This will assist the City to independently generate nearly 1000 megawatts of electricity in the next three years. Recently, the Tshwane Council approved a public participation report for the proposed 40-year lease of the Rooiwal and Pretoria West Power Stations.

Outlining the City’s energy master plan, the Executive Mayor of Tshwane Metro Council, Cilliers Brink, said it will assist in reducing the City’s dependence on Eskom. The deal to lease out the Rooiwal and Pretoria West power stations was rejected previously.

This comes after it emerged that the former mayor, Randal Williams, allegedly manipulated the municipality’s procurement process to secure R26 billion from the controversial Kratos Consortium. However, Brinks is adamant that the initiative will go a long way toward alleviating load-shedding and dependence on the embattled power utility, Eskom.

He briefed the media during an inspection visit at the Rooiwal power station, north of the City.

“Earlier this year, we appointed an energy task team of people from across the various units in the City of Tshwane. To look at the critical issues of how we can become more independent of Eskom. Basically, they are looking at generating and procuring at least a thousand megawatts of electricity in the next three years. The City of Tshwane uses about 2600 megawatts. So that will have a significant impact on our energy independence from Eskom. We obviously also have to look at the configuration of our network.”

Climate Action Plan

Brink says the City has a climate action plan to allow diverse energy generation.

“We do have a climate action plan, but surely we do not want to rely only on coal completely. But the reality is that coal does form part of the energy mix in South Africa. And so we will have to take measures such as planting trees, which will ease the carbon footprint. But solar-generated electricity is also a very important part of the mix that we will eventually have.”

The metro believes it has the expertise to generate its own electricity. But according to the City’s Chief Economist and Member of the Energy Task Team, Lardo Stander, there’s a need to engage the power supply regulatory body, NERSA, as well as the expertise of private sector investment, to fulfil this massive dream.

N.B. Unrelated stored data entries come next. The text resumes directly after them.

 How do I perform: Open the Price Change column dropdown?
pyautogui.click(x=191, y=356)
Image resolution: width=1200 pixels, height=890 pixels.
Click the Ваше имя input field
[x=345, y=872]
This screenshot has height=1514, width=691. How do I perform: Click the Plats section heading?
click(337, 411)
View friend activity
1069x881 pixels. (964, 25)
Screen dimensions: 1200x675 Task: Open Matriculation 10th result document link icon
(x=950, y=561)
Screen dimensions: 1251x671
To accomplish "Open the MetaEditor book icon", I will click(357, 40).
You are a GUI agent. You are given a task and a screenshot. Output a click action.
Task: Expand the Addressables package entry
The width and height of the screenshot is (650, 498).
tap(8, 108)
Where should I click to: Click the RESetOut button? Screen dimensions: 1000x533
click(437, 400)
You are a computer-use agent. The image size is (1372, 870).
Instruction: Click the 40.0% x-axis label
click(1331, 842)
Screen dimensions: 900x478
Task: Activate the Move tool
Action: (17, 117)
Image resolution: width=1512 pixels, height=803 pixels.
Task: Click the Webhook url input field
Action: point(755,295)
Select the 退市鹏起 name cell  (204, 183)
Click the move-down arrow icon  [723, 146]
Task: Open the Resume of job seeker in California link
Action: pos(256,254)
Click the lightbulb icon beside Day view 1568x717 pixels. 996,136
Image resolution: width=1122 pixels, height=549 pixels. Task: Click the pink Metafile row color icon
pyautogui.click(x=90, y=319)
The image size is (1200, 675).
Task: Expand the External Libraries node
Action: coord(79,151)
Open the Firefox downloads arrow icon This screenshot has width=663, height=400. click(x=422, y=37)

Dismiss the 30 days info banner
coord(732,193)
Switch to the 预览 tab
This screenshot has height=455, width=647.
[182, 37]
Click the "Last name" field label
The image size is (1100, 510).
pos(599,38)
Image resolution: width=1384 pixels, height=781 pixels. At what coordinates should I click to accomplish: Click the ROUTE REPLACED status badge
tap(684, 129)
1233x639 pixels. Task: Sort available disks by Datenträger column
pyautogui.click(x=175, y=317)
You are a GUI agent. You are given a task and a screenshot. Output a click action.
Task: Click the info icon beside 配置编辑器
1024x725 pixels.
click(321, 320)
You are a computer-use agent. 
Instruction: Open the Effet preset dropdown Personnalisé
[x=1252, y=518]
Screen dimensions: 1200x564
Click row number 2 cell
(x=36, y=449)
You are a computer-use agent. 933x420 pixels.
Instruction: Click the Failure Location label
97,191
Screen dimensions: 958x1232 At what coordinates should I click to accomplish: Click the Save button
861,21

“So, currently, what we see in the market is that Eskom does not allow certain types of power to be offset against stages of load shedding. But obviously, that will form part of our negotiation with NERSA and our engagement with Eskom in the run-up to the generation of power here. In terms of our proposal is to ensure that every single one of our staff is accommodated within the private sector party. But obviously we will have to see what the proposals are like. And what those specific price features are like when we do issue those RFPs to private sector.”

Public participation is not left behind. The Chairperson of the Energy Task Team, Sello Mphaga, touches on the targeted time frames.

“Depending on the outcome of that public participation, we will take it back to council at the end of October, when we would then get the indication of whether council do allow us to continue with the issuing of the RFP; particularly for Rooiwal. And around February or so, after evaluation, we expect that for Rooiwal, we should be issuing contracts at the latest around the end of this financial year, which is around June 2024.”

Eskom’s constant power cuts is worsened by ongoing vandalism of infrastructure, resulting in communities experiencing prolonged, unscheduled outages.

The City says the plan is not to take over the running of the power stations but to use the infrastructure to generate energy supply.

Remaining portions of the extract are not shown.